I laughed when my daughter's friend's parents from L.A. wouldn't let their daughter come to Paris because they had seen the movie Taken and thought there was a slight, but real, danger the girl could be kidnapped into white slavery. I laughed when one of my brothers, who is 6'4" (196 cm), came to visit me in Paris and looked over his shoulder constantly as he walked around with me at night. I thought it was funny when he kept asking if we were in a safe part of town... wasn't every part of Paris safe? Well, not really-- but compared to some of his midwestern city, all of Paris is safe. Violent crime tends to be confined to the high-rise projects in the suburbs, which are like a different country from the petit bijou that is Paris.

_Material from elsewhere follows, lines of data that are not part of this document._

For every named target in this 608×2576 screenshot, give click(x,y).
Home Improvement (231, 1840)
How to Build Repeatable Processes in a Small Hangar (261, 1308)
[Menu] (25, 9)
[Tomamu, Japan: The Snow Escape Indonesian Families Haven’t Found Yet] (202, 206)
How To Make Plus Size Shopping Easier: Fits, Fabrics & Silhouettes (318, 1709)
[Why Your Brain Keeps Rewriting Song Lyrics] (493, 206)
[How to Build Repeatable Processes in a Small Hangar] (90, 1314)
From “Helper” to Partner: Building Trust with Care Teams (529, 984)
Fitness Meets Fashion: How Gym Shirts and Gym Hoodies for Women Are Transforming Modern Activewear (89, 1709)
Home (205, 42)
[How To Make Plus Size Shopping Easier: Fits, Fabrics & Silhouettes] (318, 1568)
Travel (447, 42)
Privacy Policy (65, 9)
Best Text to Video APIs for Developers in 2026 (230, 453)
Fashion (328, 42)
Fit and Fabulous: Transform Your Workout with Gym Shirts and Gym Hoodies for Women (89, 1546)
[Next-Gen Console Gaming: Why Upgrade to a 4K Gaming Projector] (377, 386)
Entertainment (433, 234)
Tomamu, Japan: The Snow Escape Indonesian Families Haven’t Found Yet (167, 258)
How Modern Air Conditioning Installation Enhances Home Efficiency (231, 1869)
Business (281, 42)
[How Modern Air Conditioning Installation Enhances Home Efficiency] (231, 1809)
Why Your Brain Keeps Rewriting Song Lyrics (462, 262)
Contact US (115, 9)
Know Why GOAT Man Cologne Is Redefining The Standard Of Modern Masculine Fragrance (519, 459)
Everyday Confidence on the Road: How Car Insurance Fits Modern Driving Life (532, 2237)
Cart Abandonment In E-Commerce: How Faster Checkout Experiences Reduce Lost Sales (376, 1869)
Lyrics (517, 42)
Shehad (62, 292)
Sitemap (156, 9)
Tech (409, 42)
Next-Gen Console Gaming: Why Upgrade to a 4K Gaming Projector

But this year there have been some disturbing indications that that is changing, and Parisians are noticing. On Wednesday a teenage boy going home from school was ambushed at a bus stop by a gang of other boys. He was kicked, beaten with fists and baseball bats, and left for dead in a normal part of the fourteenth arrondissement in the middle of the afternoon, as dozens of people watched helplessly.
All right, his name was Souleymane (i.e. he is not franco-français; most of the violence in Paris is not franco-français) and he was wearing in the thirteenth arrondissement wearing a backpack that said "The fourteenth [arrondissement] fucks the thirteenth" [Le XIV nique le XIII]. But he's now in a coma in critical condition. This kind of thing didn't use to happen in Paris.